AOI = [32.570, 30.005, 32.592, 30.030]
COLL = "COPERNICUS/S2_SR_HARMONIZED"
DATES = [
"2021-03-04",
"2021-03-19",
"2021-03-24",
"2021-03-29",
"2021-04-03",
"2021-04-13",
]
scene_dir = tempfile.mkdtemp()
For each date we build the GEE request, authenticate it, then download() the scene — kept on separate lines (construct → authenticate → download, with the [0] index split onto its own line) so each step reads clearly. The downloaded GeoTIFF is copied into scene_dir under a date-stamped name.
dates = []
for d in DATES:
scene = EarthLens(
data_source="gee",
cadence="raw",
path=tempfile.mkdtemp(),
dataset=COLL,
variables=["B4", "B3", "B2"],
aoi=AOI,
start=d,
end=d,
scale=10,
reducer="median",
)
scene.authenticate(service_account=SERVICE_ACCOUNT, service_key=SERVICE_KEY)
outputs = scene.download(progress_bar=False)
p = str(outputs[0])
if p:
shutil.copy(p, os.path.join(scene_dir, f"suez_{d.replace('-', '.')}.tif"))
dates.append(d)
print(f"{len(dates)} scenes:", dates)
Read the folder as a collection¶
DatasetCollection.read_multiple_files() reads every GeoTIFF in scene_dir into one indexable collection (date=False keeps the on-disk order). This is the object every plotting cell below draws from.
dc = (
DatasetCollection.read_multiple_files(scene_dir, date=False) if dates else None
) # read the folder
print(f"{len(dates)} scenes loaded")
2 · Before / during / after — Dataset.plot()¶
Each scene is rendered with pyramids' Dataset.plot(rgb_options=...), which percentile-stretches the R/G/B bands and draws geographic axes. The 19 Mar canal flows normally; on 24 Mar the Ever Given is wedged across it; by 3 Apr traffic is moving again.
# True-colour stills straight from the collection (iloc -> Dataset.plot).
pick = {
"19 Mar (before)": "2021-03-19",
"24 Mar (grounded)": "2021-03-24",
"3 Apr (after)": "2021-04-03",
}
sel = [(t, dates.index(d)) for t, d in pick.items() if d in dates]
if sel:
fig, axes = plt.subplots(1, len(sel), figsize=(4 * len(sel), 4.8))
axes = np.atleast_1d(axes)
for ax, (t, i) in zip(axes, sel):
dc.iloc(i).plot(
rgb_options={"rgb": [0, 1, 2], "percentile": 2}, ax=ax, title=f"Suez - {t}"
)
ax.set_xticks([])
ax.set_yticks([])
plt.tight_layout()
plt.show()
else:
print("no scenes - set GEE_SERVICE_ACCOUNT / GEE_SERVICE_KEY and rerun")

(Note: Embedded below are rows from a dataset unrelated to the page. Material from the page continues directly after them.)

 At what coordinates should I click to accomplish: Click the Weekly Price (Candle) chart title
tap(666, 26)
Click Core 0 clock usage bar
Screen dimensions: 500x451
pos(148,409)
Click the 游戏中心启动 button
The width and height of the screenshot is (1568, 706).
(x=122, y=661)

3 · Full true-colour progression¶
All six dates rendered as real-colour composites with Dataset.plot(rgb_options=...): the canal flows on 4–19 Mar, the Ever Given is wedged across it on 24 Mar, and traffic is moving again by 3–13 Apr.

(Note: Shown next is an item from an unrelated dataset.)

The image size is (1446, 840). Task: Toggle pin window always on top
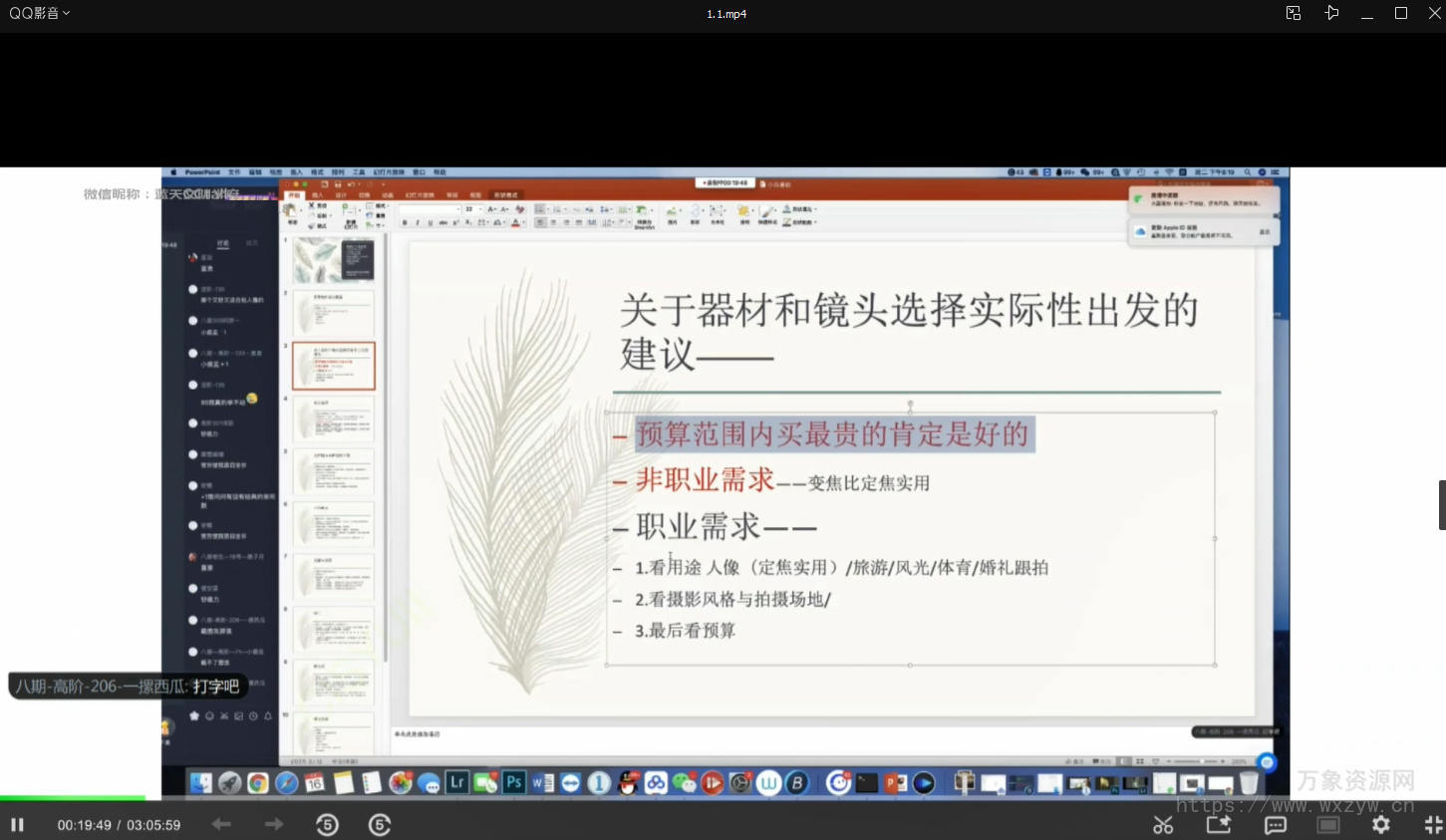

# Real-colour progression across all six dates - one Dataset.plot per scene.
if dc:
n = dc.time_length
fig, ax = plt.subplots(1, n, figsize=(2.4 * n, 2.7))
for i, d in enumerate(dates):
dc.iloc(i).plot(
rgb_options={"rgb": [0, 1, 2], "percentile": 2}, ax=ax[i], title=d
)
ax[i].set_xticks([])
ax[i].set_yticks([])
fig.suptitle("Suez Canal - Sentinel-2 true colour", y=1.03)
plt.tight_layout()
plt.show()
else:
print("no scenes to show")
4 · Animated true colour — DatasetCollection.plot(rgb_options=...).save_animation()¶
The six scenes as a real-colour animation — the Ever Given appears wedged across the canal, then clears. DatasetCollection.plot(rgb_options=...) composites the RGB bands per frame and animates them across the dates.
if dc:
gif = os.path.join(tempfile.mkdtemp(), "true_colour.gif")
dc.plot(
rgb_options={"rgb": [0, 1, 2], "percentile": 2},
figsize=(5, 5),
title="Suez Canal - Sentinel-2 true colour",
).save_animation(gif, fps=1.2)
plt.close("all") # drop the static builder frame; keep only the GIF
display(Image(filename=gif))
else:
print("no scenes to animate")
Recap¶
The series is read from one folder with DatasetCollection.read_multiple_files(), every scene is drawn in true colour with Dataset.plot(rgb_options=...), and the same scenes animate as a real-colour GIF (frames prepared by cleopatra's prepare_array).
Try it yourself¶
- Change
DATES/AOI, or add the NIR band for a false-colour view. - See the GEE backend reference.